This time, it is harder to calculate the advantage. Cameron is blessed with the more pleasantly appealing television persona; yet Brown has authority. He may have had a rough time over the past two and half years, but he still comes across as both in office and in power. All the same, Cameron seemed to have the upper hand. For a long time it has been a simple rule of thumb that, if Cameron is on the television a lot, Conservative support in the opinion polls rises. So I had assumed that the Sky News campaign for the debates was part of the new Murdoch-Cameron front. I thought it was one of those silly stories about the political process rather than the substance that would allow the Murdoch media empire to embarrass its old friend Brown and ingratiate itself with its new friend Cameron.

But then the Prime Minister said yes, and it turned out that the parties and the broadcasters had even agreed a formula that would allow the Liberal Democrat leader a role. Oh well, back to the old drawing board, as the alien in the Looney Tunes cartoon says when his fiendish contraption blows up in his face, leaving him looking quizzically at the viewer through a coat of soot.

◇ ◇ ◇

» **TASK DIRECTIONS**:
Write out the passage above about the televised debates between Cameron and Brown, word for word and in full.

» **SUPPLIED DATA**:
◇ ◇ ◇

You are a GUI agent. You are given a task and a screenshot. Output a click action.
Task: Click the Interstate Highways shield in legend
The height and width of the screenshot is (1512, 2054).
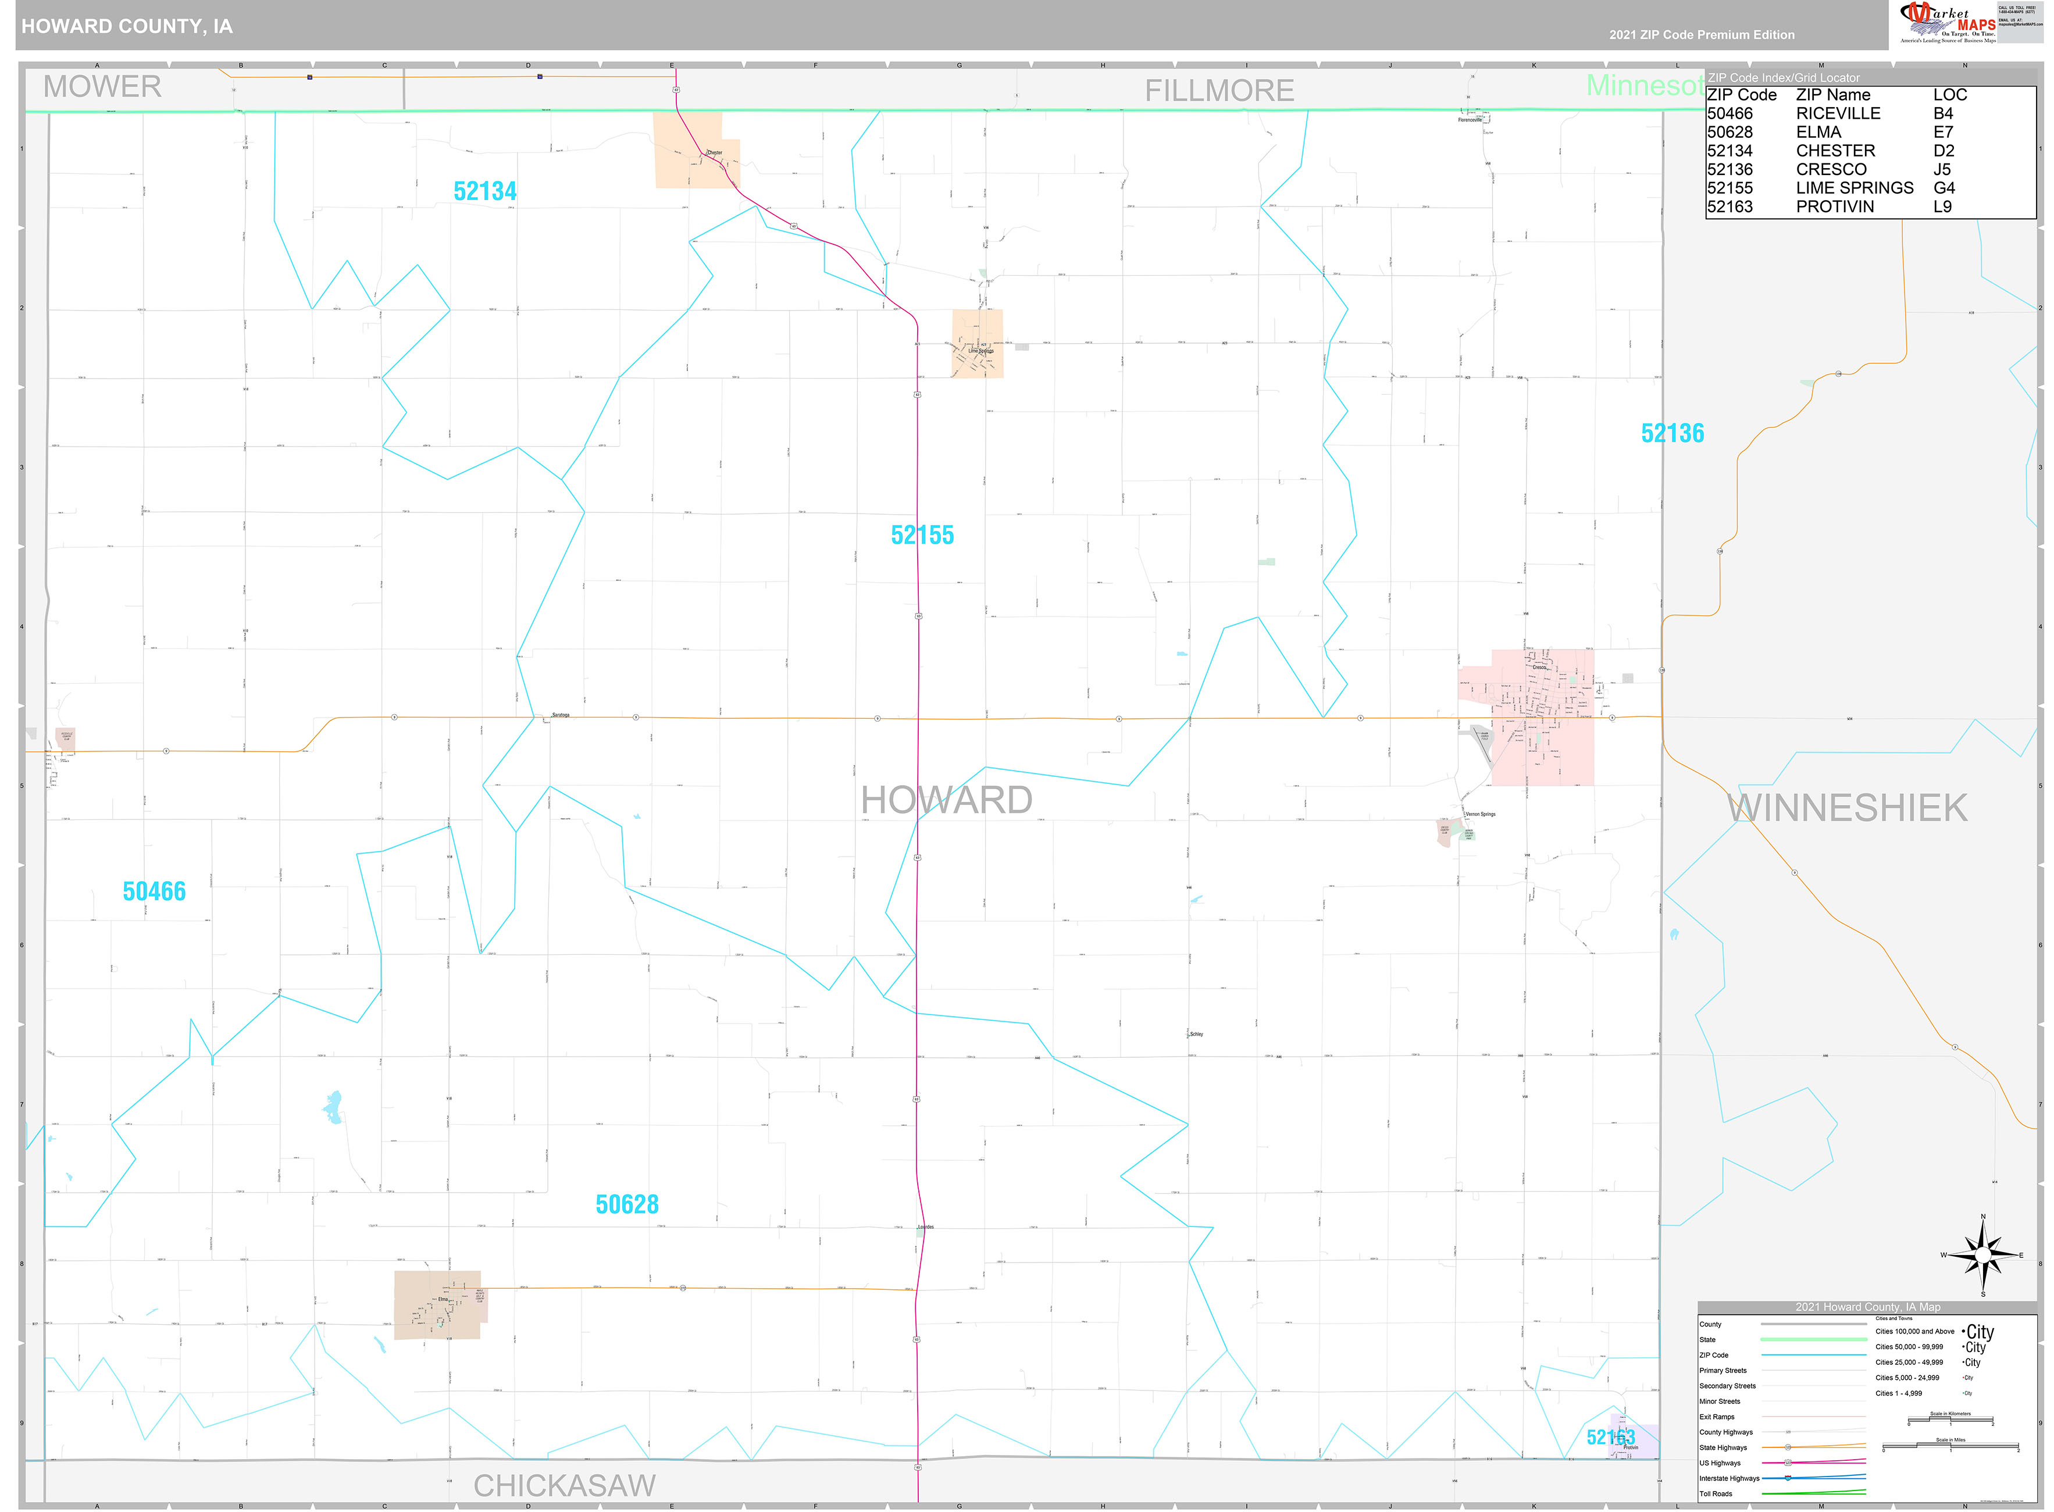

◇ ◇ ◇

» **ANSWER FOR THIS EXERCISE**:
This time, it is harder to calculate the advantage. Cameron is blessed with the more pleasantly appealing television persona; yet Brown has authority. He may have had a rough time over the past two and half years, but he still comes across as both in office and in power. All the same, Cameron seemed to have the upper hand. For a long time it has been a simple rule of thumb that, if Cameron is on the television a lot, Conservative support in the opinion polls rises. So I had assumed that the Sky News campaign for the debates was part of the new Murdoch-Cameron front. I thought it was one of those silly stories about the political process rather than the substance that would allow the Murdoch media empire to embarrass its old friend Brown and ingratiate itself with its new friend Cameron.

But then the Prime Minister said yes, and it turned out that the parties and the broadcasters had even agreed a formula that would allow the Liberal Democrat leader a role. Oh well, back to the old drawing board, as the alien in the Looney Tunes cartoon says when his fiendish contraption blows up in his face, leaving him looking quizzically at the viewer through a coat of soot.